SOURCE EXTRACT:
____

Nemonte Nenquimo is an indigenous Waorani woman who has committed herself to defending her ancestral territory, ecosystem, culture, economy, and way of life. For thousands of years, the Amazon rainforest has provided food, water and spiritual connection for not only its Indigenous inhabitants, but the rest of the world. But the endless extraction of its natural resources by oil companies is catastrophically destroying the environment, and the lives of those who call it home.
A special event at The Conduit in conversation with Nemonte. As a member of the Waorani Nation from the Amazonian Region of Ecuador, Nemonte is the first female president of the Waorani of Pastaza and the recipient of the Goldman Environmental prize. She will share her stories and insights of the destruction of the world’s largest tropical rainforest and lead us towards action that takes better care of Mother Nature.
This event is in partnership with Earthrise and Flourishing Diversity.
Flourishing Diversity seeks to amplify the voices of those individuals and communities rooted in the wisdom of their interconnection with the land, waters, forests and fellow species. By bringing alternative life ways to the hearts and minds of wider audiences, we aim to contribute to a deeper shift in those cultures driving ecocide and to garner greater respect and support towards Indigenous and local communities whose practices uphold biodiversity and planetary health.
Earthrise is a multi-media storytelling studio focused on climate and culture. We tell stories for a new world. Radical stories of hope, of new possibility: stories from the future that help us navigate the now.

____

PROVIDED DATA:
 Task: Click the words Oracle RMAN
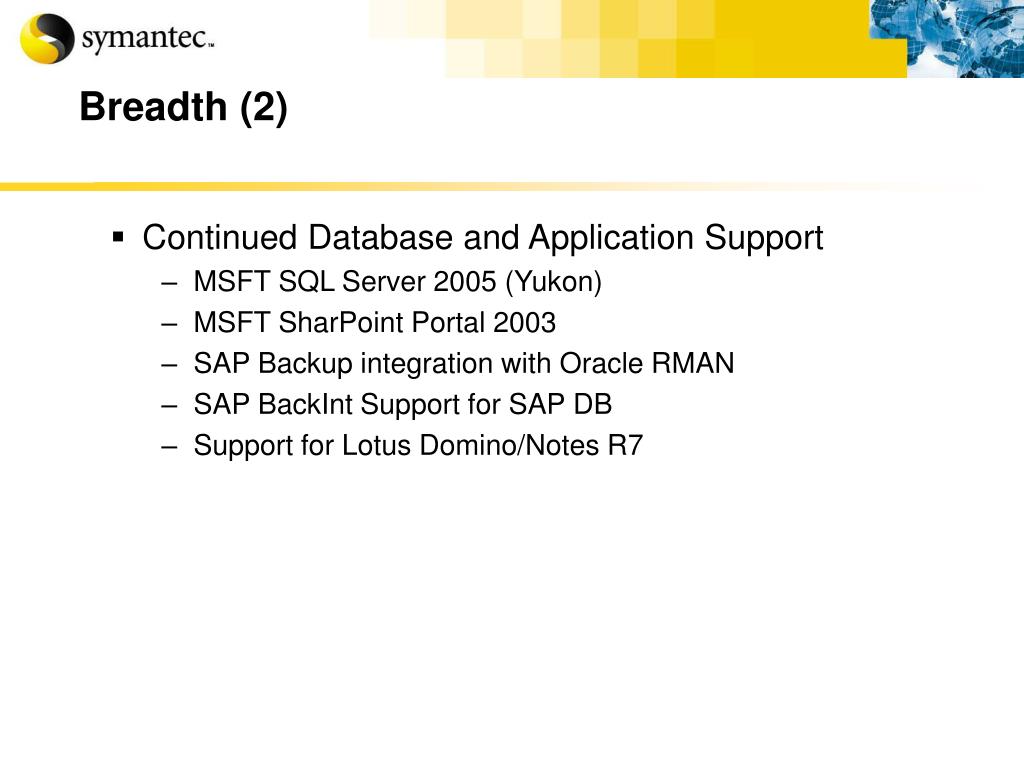coord(647,363)
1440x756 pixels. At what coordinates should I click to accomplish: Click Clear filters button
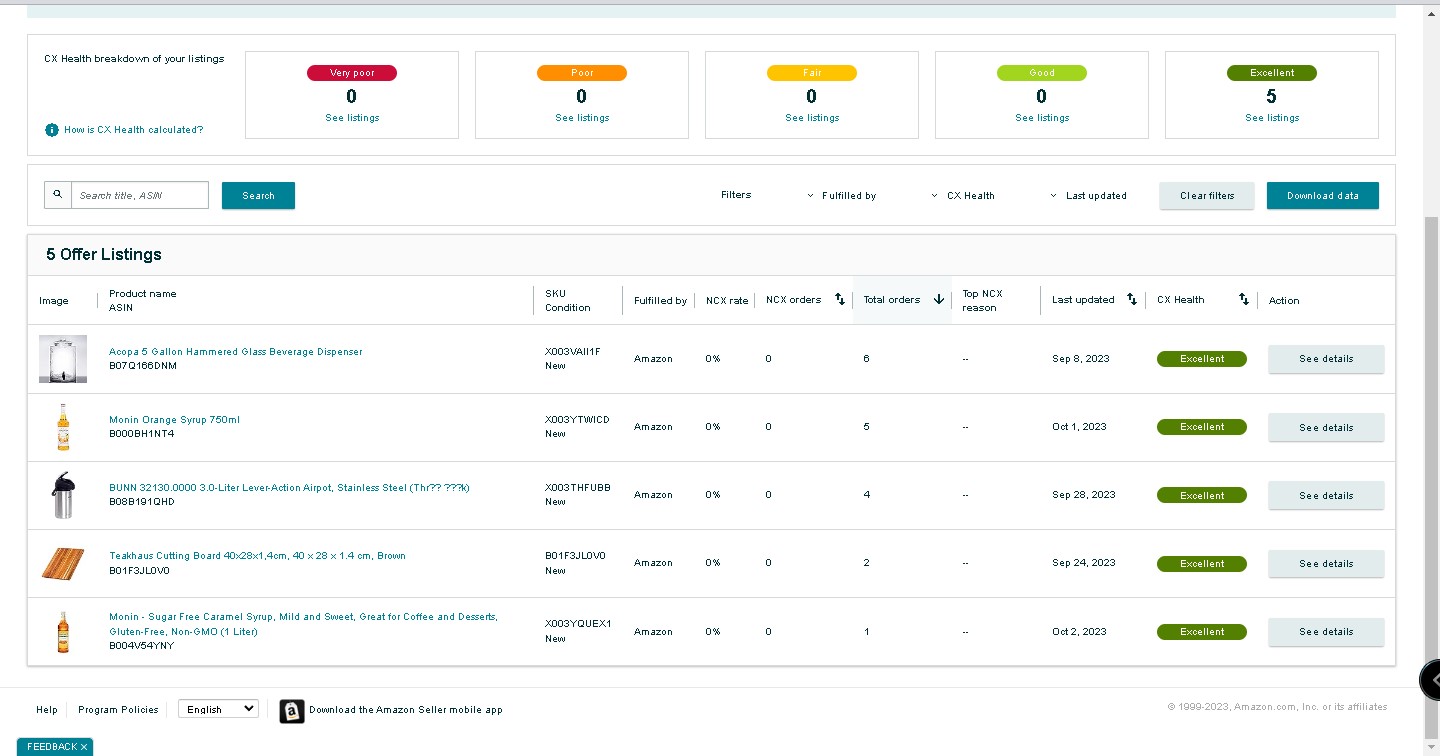pyautogui.click(x=1207, y=196)
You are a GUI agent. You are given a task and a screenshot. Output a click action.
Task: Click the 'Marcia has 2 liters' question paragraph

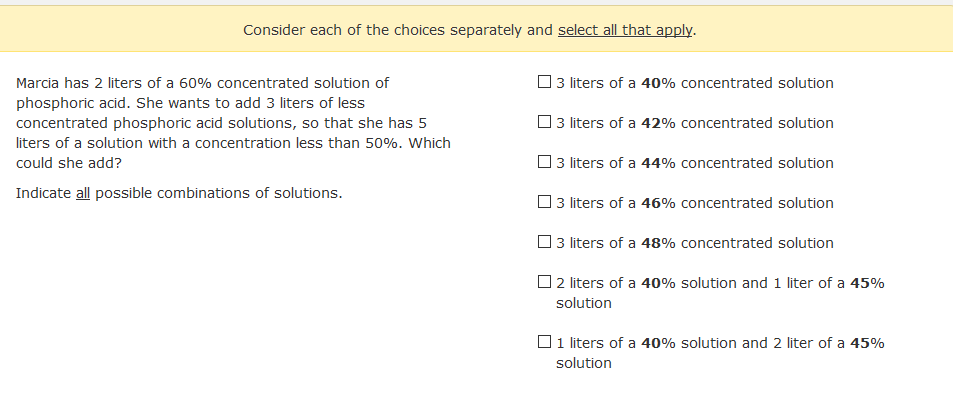pyautogui.click(x=233, y=123)
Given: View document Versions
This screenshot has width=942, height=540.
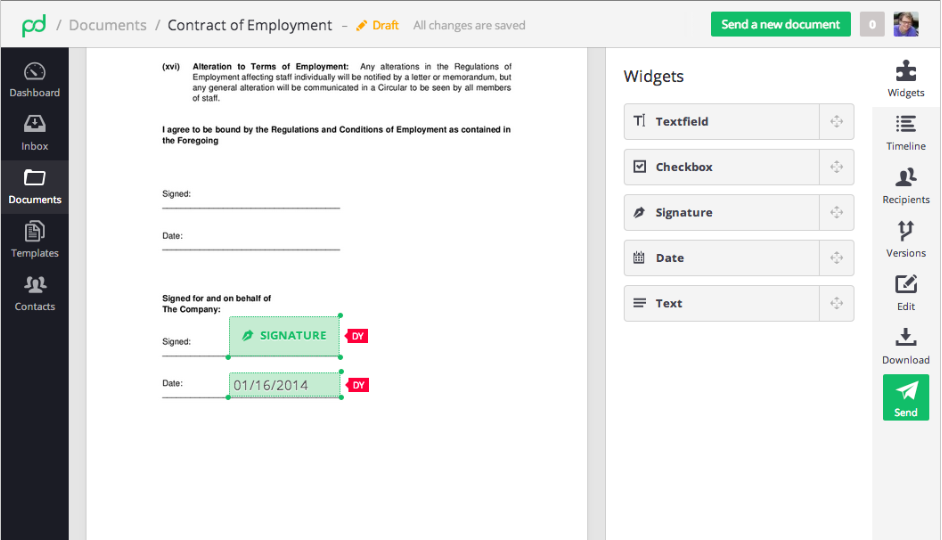Looking at the screenshot, I should (905, 240).
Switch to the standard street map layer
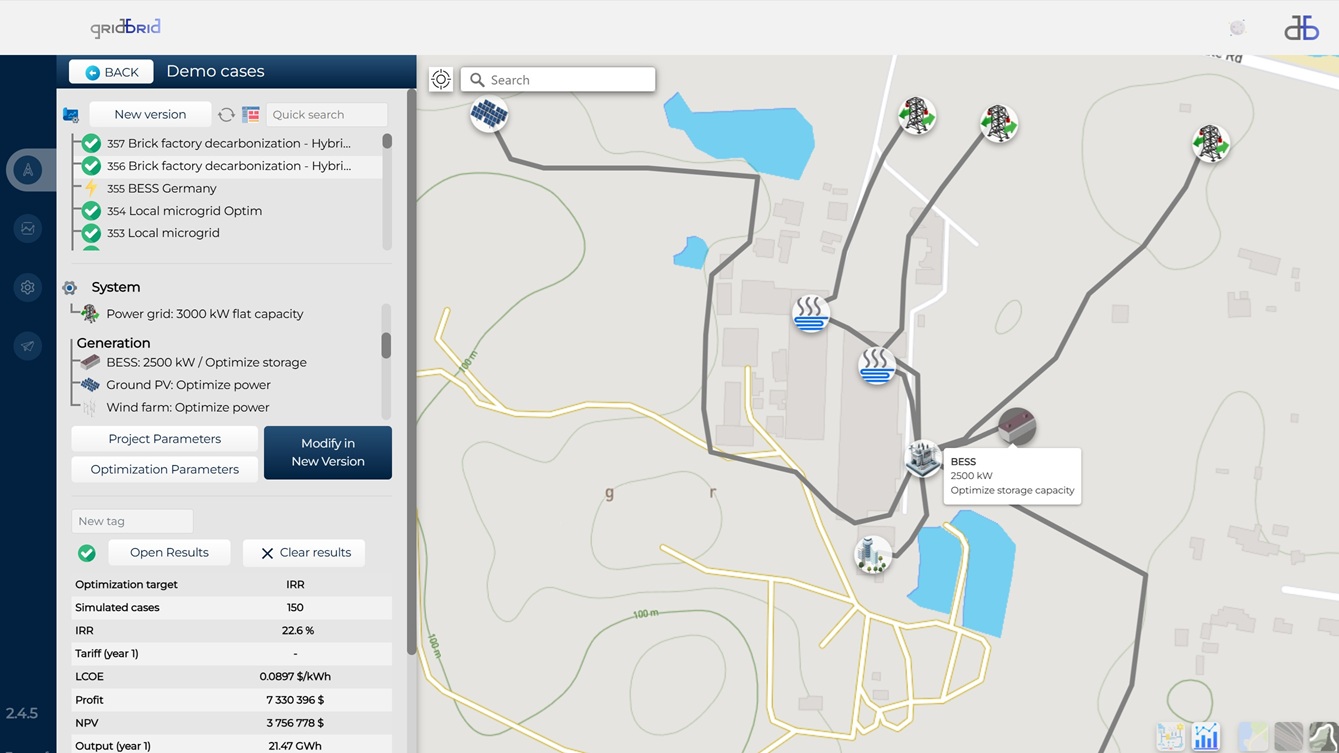1339x753 pixels. pos(1252,737)
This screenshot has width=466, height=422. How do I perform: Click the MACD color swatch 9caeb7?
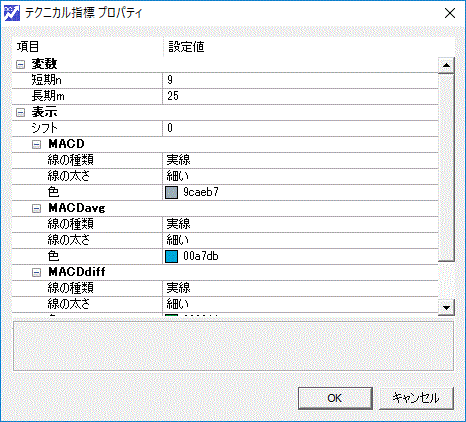(x=171, y=192)
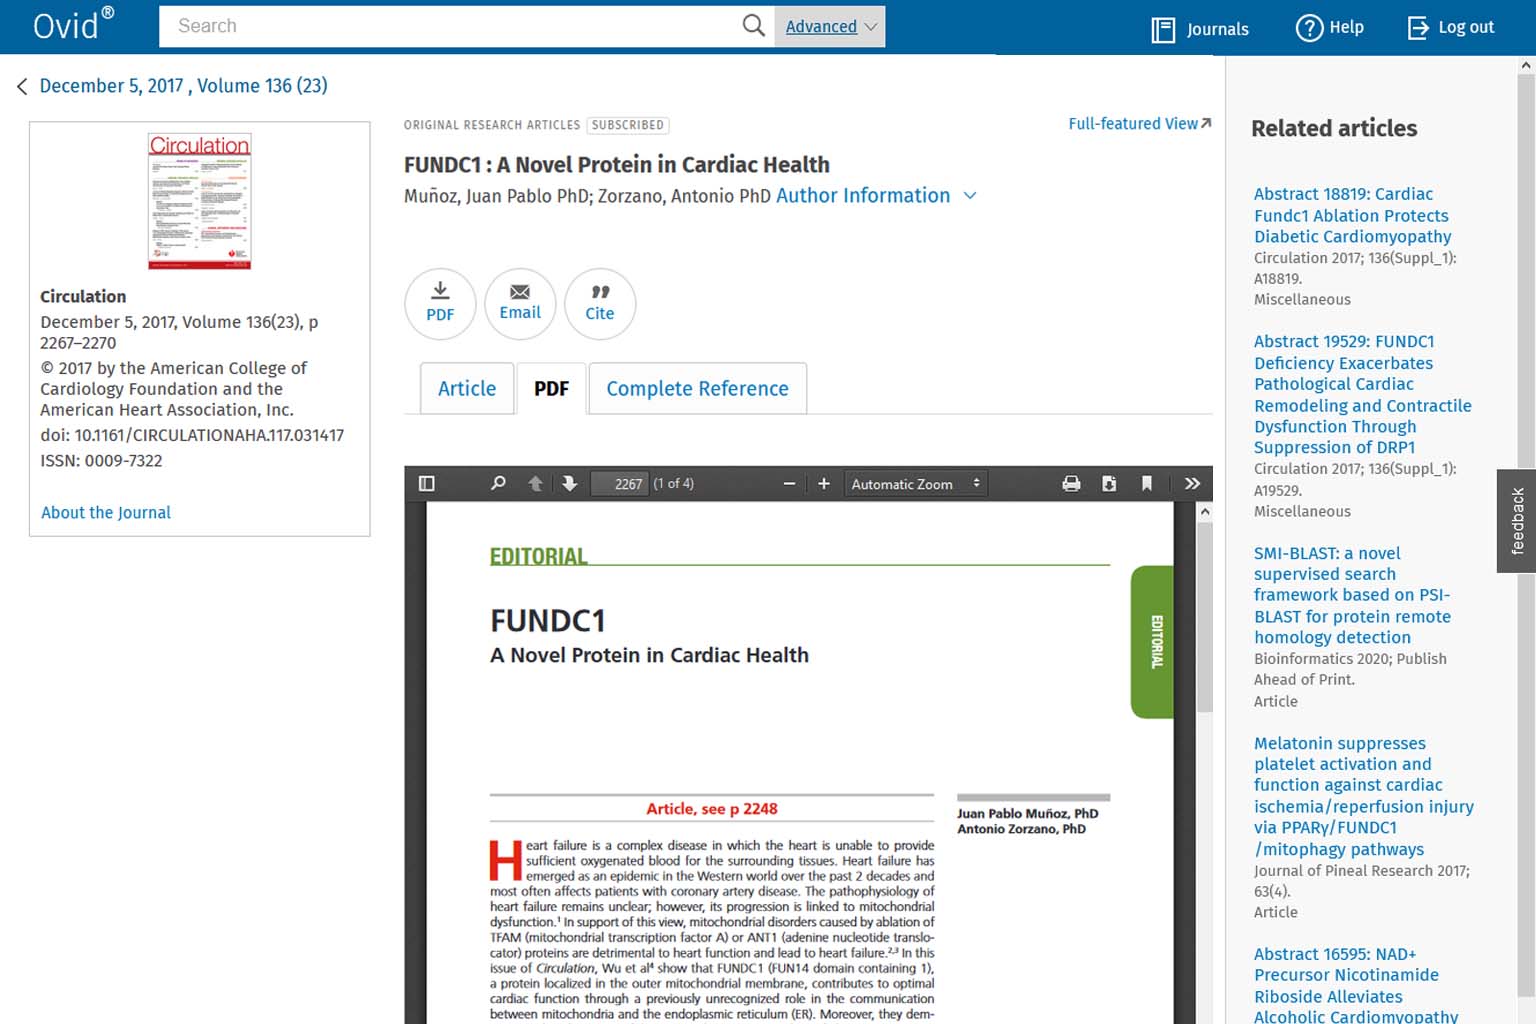Click the Circulation journal cover thumbnail
This screenshot has width=1536, height=1024.
coord(200,201)
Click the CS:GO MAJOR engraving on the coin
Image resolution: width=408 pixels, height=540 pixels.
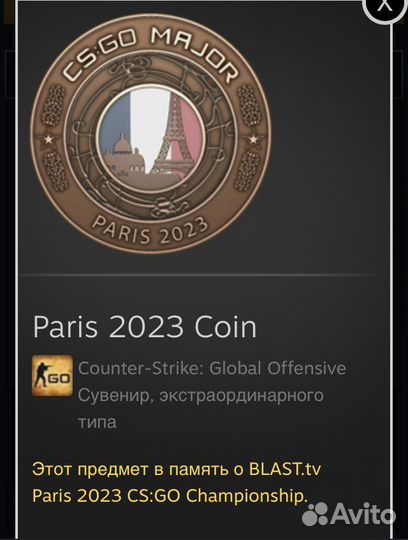click(x=150, y=53)
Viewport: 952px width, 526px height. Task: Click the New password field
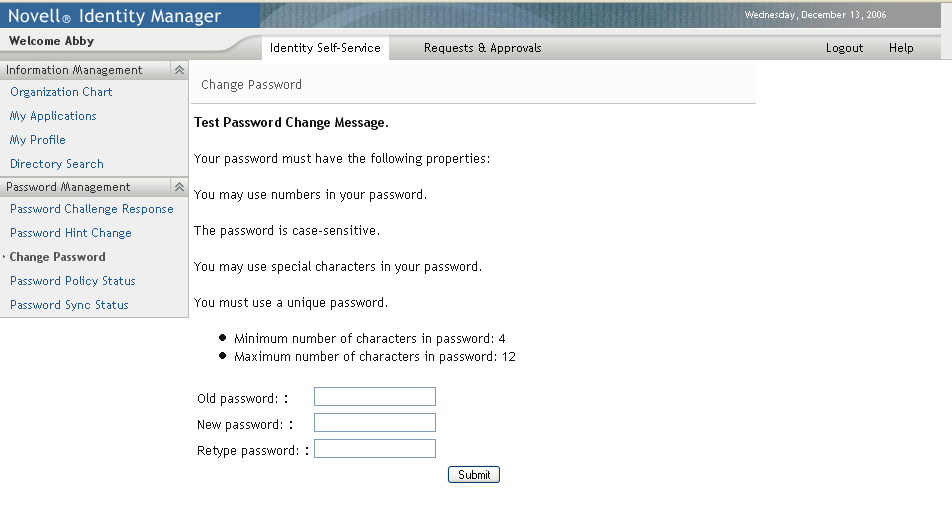click(375, 423)
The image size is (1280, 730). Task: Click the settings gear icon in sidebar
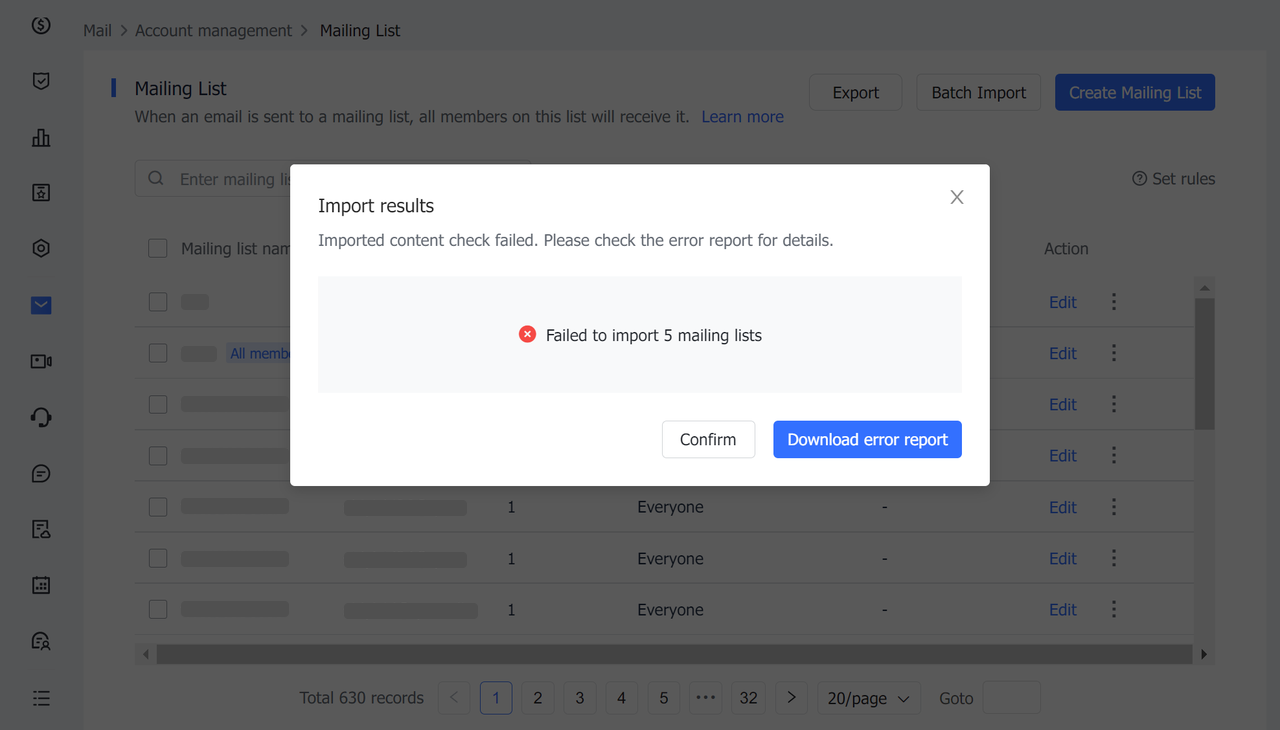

____

BRIEF 1:
Answer these from the event description:
(a) What prize has Nemonte Nenquimo received?
(b) At what venue is the event held?
(c) How does Earthrise describe itself?
BRIEF 2: Please extract the passage of the event description starting at "This event is" and ending at "and planetary health.".
Nothing in the rows is needed for this work.

EXERCISE RESPONSE 1:
(a) The Goldman Environmental prize.
(b) The Conduit.
(c) As a multi-media storytelling studio focused on climate and culture.

EXERCISE RESPONSE 2:
This event is in partnership with Earthrise and Flourishing Diversity.
Flourishing Diversity seeks to amplify the voices of those individuals and communities rooted in the wisdom of their interconnection with the land, waters, forests and fellow species. By bringing alternative life ways to the hearts and minds of wider audiences, we aim to contribute to a deeper shift in those cultures driving ecocide and to garner greater respect and support towards Indigenous and local communities whose practices uphold biodiversity and planetary health.